The bent-arm hang with bent legs or Pull Up Hold is the top position of a pull-up with the legs pulled up. You hold onto the pull-up bar or gymnastics rings and pull your legs up in a bent position while keeping the upper body stable. This exercise is especially useful for learning the pull-up or specifically addressing weaknesses in the upper part of the pull-up movement.
The exercise Chin Up Hold with bent legs is intended to be used as a hypertrophy exercise.
Latissimus - The latissimus dorsi is a large muscle in your back that helps you pull your arm down and back. It also supports breathing and stabilizes the spine.
Upper Back - The muscles in the upper back, including the trapezius and rhomboid muscles, help move and stabilize your shoulders. They pull the shoulder blades together and support posture.
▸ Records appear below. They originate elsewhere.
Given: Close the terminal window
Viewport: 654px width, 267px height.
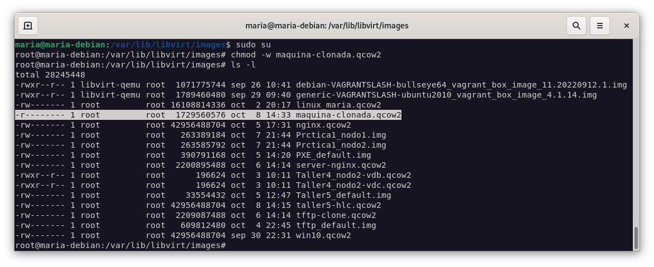Looking at the screenshot, I should [627, 26].
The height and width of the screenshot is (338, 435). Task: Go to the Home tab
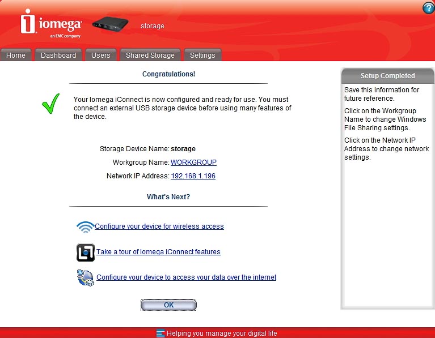point(16,55)
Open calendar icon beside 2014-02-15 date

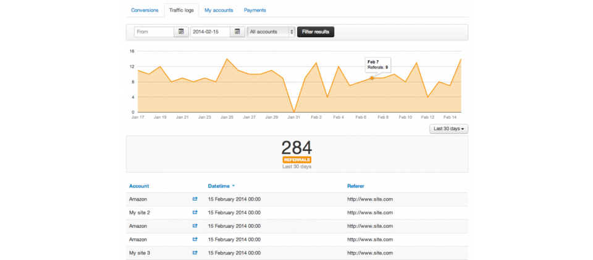pos(237,32)
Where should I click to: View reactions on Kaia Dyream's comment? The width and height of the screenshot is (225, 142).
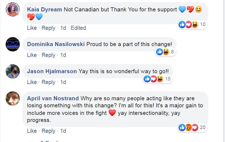coord(192,25)
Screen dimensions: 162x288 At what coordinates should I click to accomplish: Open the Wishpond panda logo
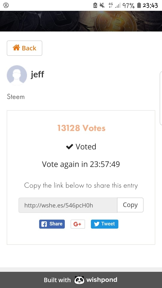(x=79, y=280)

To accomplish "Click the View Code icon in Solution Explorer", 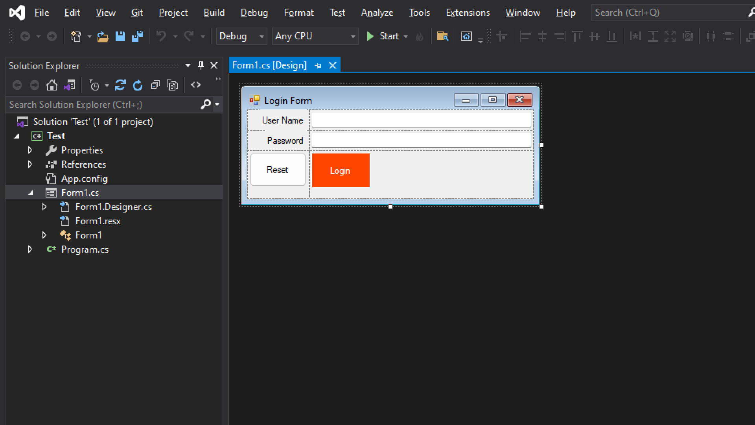I will pos(195,85).
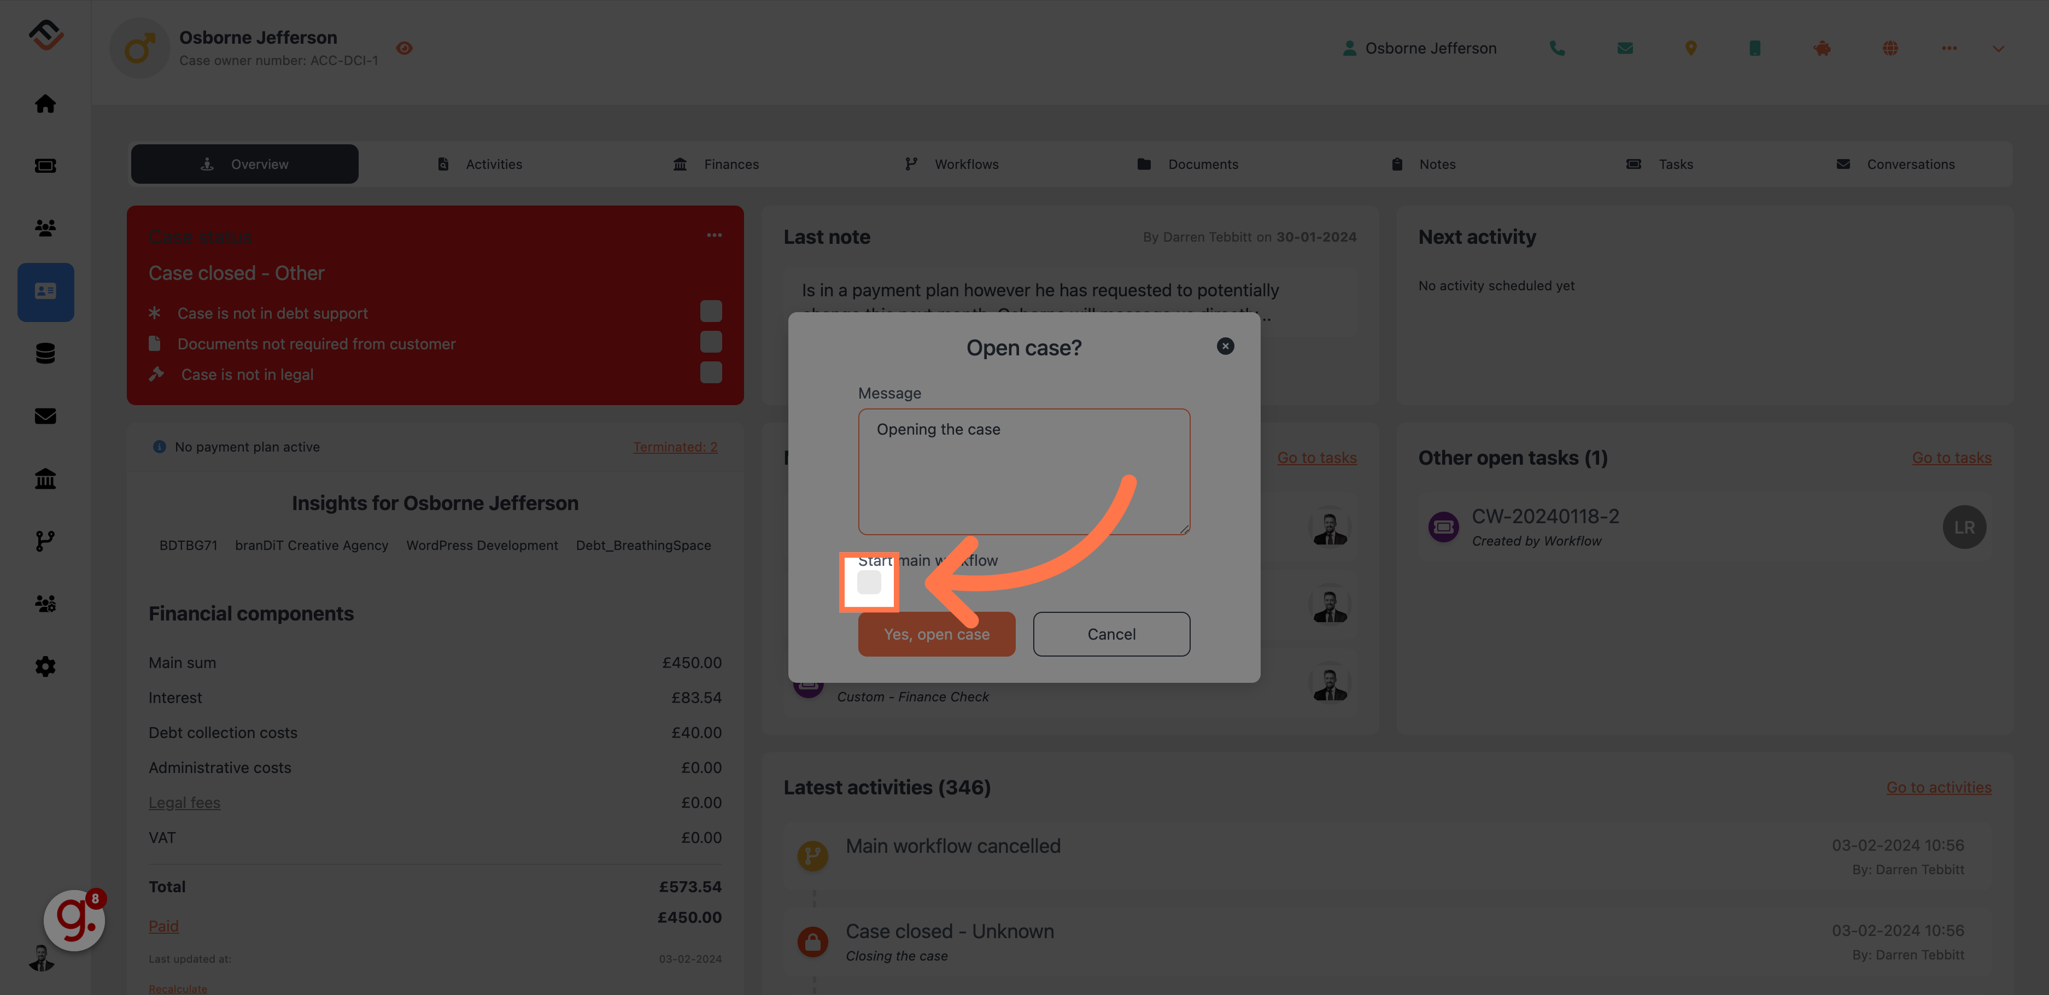Click the Cancel button in dialog
This screenshot has width=2049, height=995.
[x=1112, y=634]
Biceps - The biceps brachii muscle is located on the front of your upper arm. It helps you bend your arm at the elbow, rotate your palm upwards, and lift your arm forward.
Alternating the extension of the legs intensifies the load on the abdominal muscles while maintaining tension in the back and biceps muscles.
The simplified bent-arm hang with lowered legs reduces the intensity of the exercise by keeping the legs in a lower position. This decreases the load on the abdominal muscles and hip flexors while still challenging grip strength and shoulder stability. This regression is especially useful for learning the correct exercise technique.